WORK REQUEST >> Your output consists solely of the lines from the one that contains "Task: Click the Tyler Menu three-dot options" to the end of the material, each reproduced exactly; pictures do not belong in it.

GIVEN ENTRIES >>
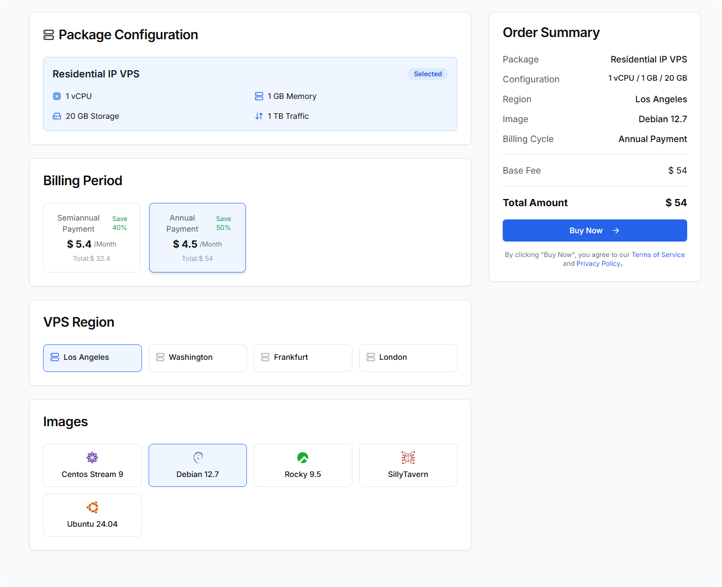This screenshot has width=722, height=587.
Task: Click the 1 TB Traffic arrows icon
Action: [259, 116]
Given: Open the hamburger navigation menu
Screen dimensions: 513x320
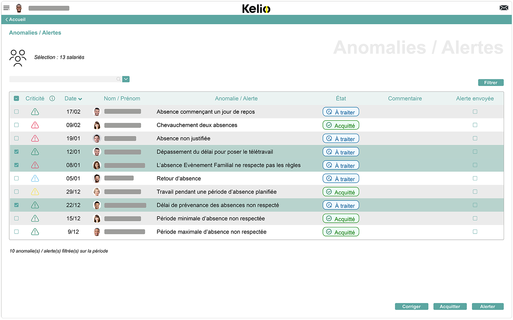Looking at the screenshot, I should [x=6, y=8].
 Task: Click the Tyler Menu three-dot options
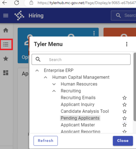[x=127, y=44]
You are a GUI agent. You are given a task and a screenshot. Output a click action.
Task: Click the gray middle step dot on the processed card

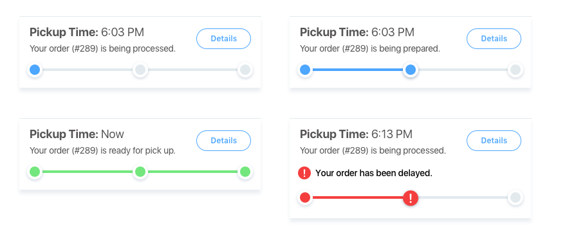coord(140,70)

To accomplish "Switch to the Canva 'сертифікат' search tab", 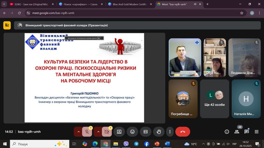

OUTPUT >>
 Task: Click the Tyler Menu three-dot options
[x=127, y=44]
You are a GUI agent. You are given a task and a screenshot. Output a click action.
Task: Click the gray middle step dot on the processed card

coord(140,70)

To accomplish "Switch to the Canva 'сертифікат' search tab", 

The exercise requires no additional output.